Paradise Jah Love came with Parable of the Penguin, then Parable of Oakland's Day of Absence, recounting the day the Oscar Grant verdict was announced. It was a communal ritual read also by Talibah, who joined with her drum. It the background was the music of Elliott Bey's synthesizer. Rashidah added dance numbers. The group held up poster pictures of Oscar Grant.
Mechelle LaChaux performed Parable of the Cell Phone. The audience went stone wild. Mechelle is an actress and singer, so her linguistic flexibility is unmatched. Marvin X's language will put Tyler Perry in pre-school. Critic Wanda Sabir said his language will "knock the socks off old ladies." Well, there were several senior women in the audience who didn't miss a linguistic beat.

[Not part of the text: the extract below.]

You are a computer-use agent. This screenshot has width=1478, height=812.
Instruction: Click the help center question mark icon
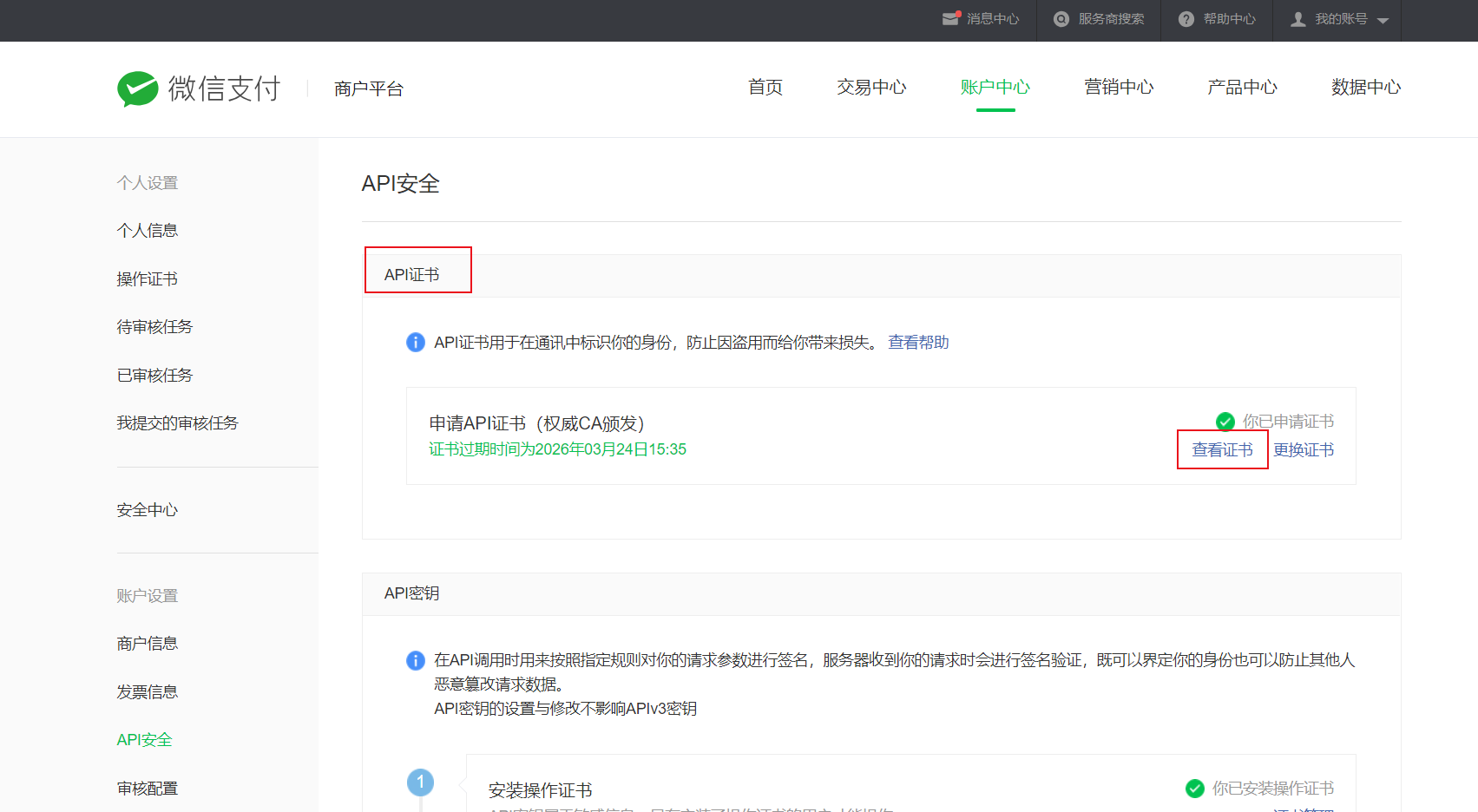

We think the hottest piece was Parable of the Woman in the Box, performed by choreographer/dancer Raynetta Rayzetta, accompanied by Rashidah. Raynetta is X's favorite choreographer/dancer. She had the audience inside the box with her, as someone said.
X ended with his poem You Don't Know Me, accompanied by a Rashidah Sebreen original song.
White America has discovered Marvin X! Yes, fifty years later!
The USA's Rumi...the politics of Baraka, the ecstasy of Hafiz, the wisdom of Saadi....
--Bob Holman, Bowery Poetry Club, New York City
If you want to learn about motiviation and inspiration, don't spend all that money going to workshops and seminars, just go stand at 14th and Broadway, downtown Oakland, and watch Marvin X at work. He's Plato teaching on the streets of Oakland.